**Directions:**
Reproduce the items starting at the line that contains "This screenshot has width=371, height=254." and ending at the line that contains "pyautogui.click(x=87, y=27)", requests included. Scale every coordinate in the answers by 1.25 and round each result to a whole number, with halves rounded up.

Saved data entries
######

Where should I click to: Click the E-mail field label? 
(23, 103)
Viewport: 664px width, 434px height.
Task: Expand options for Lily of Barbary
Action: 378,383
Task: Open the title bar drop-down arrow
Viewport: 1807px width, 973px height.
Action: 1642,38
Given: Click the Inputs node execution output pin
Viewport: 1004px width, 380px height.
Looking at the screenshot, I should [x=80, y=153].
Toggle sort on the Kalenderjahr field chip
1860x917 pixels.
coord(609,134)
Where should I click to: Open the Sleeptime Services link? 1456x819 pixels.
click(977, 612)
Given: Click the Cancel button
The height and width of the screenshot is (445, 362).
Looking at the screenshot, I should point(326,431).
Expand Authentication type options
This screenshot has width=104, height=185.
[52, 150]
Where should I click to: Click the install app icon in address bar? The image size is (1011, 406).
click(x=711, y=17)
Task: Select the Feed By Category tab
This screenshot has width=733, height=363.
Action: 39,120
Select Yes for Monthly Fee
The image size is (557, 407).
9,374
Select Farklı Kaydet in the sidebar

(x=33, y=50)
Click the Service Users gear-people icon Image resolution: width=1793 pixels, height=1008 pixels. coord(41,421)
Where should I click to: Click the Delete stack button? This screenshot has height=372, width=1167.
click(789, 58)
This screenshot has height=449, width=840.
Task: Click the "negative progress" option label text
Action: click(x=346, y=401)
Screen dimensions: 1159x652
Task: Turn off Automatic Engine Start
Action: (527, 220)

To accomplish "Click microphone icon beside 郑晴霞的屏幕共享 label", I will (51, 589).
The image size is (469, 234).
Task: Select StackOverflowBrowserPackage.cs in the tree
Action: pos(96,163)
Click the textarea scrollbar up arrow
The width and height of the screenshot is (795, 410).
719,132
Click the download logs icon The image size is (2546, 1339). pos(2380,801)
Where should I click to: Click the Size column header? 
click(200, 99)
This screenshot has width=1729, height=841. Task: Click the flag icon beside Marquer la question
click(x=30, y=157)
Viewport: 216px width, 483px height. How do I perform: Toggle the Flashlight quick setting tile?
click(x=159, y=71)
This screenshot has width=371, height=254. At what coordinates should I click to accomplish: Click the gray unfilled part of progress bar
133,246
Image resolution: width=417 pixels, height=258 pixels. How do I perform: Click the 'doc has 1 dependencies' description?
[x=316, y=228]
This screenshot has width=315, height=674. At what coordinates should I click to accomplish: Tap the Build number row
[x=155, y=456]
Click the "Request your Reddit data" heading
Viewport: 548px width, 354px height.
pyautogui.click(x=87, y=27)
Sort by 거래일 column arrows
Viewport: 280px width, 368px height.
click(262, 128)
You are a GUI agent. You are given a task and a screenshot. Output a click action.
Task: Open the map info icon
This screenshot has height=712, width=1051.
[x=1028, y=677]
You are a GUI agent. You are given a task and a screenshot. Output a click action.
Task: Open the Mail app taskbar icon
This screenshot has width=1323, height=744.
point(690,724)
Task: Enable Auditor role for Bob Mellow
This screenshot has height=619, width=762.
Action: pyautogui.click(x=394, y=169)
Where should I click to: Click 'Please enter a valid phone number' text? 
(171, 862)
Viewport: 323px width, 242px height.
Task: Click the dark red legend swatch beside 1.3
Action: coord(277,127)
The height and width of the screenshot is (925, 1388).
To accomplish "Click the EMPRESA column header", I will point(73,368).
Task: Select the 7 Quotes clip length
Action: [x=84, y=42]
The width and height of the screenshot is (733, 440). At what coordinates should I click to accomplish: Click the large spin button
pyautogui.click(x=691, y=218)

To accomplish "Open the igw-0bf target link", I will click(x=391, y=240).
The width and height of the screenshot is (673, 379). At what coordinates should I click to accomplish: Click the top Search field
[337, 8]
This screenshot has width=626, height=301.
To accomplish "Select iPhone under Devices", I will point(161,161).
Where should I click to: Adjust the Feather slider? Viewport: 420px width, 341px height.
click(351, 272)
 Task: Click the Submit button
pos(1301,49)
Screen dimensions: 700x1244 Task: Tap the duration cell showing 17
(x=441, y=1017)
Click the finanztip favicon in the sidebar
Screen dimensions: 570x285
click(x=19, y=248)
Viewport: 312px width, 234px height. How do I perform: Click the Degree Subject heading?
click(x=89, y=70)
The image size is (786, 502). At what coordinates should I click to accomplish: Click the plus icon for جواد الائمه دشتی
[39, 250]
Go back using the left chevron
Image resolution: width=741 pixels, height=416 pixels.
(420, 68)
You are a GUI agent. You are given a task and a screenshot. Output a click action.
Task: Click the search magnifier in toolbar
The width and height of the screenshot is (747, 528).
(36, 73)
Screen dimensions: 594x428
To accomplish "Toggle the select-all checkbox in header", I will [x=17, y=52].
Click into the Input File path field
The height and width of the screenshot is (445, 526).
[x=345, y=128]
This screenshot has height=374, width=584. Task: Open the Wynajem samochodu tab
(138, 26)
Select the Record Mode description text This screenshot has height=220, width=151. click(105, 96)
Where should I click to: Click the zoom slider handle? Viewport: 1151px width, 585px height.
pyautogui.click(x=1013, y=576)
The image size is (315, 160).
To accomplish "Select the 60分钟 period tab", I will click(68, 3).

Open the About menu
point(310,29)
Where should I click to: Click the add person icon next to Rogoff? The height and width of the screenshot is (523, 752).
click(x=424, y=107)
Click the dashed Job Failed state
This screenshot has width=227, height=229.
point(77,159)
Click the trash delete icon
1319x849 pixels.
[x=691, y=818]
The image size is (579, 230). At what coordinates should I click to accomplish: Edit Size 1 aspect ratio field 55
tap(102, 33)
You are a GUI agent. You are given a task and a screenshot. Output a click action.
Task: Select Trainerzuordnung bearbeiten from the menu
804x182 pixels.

######

**Written reply:**
This screenshot has width=371, height=254. At what coordinates should I click to accomplish: Click the gray unfilled part of progress bar
166,308
Image resolution: width=417 pixels, height=258 pixels. How do I perform: Click the 'doc has 1 dependencies' description?
[x=395, y=285]
This screenshot has width=315, height=674. At what coordinates should I click to accomplish: Tap the Build number row
[x=194, y=570]
Click the "Request your Reddit data" heading
Viewport: 548px width, 354px height.
pyautogui.click(x=109, y=34)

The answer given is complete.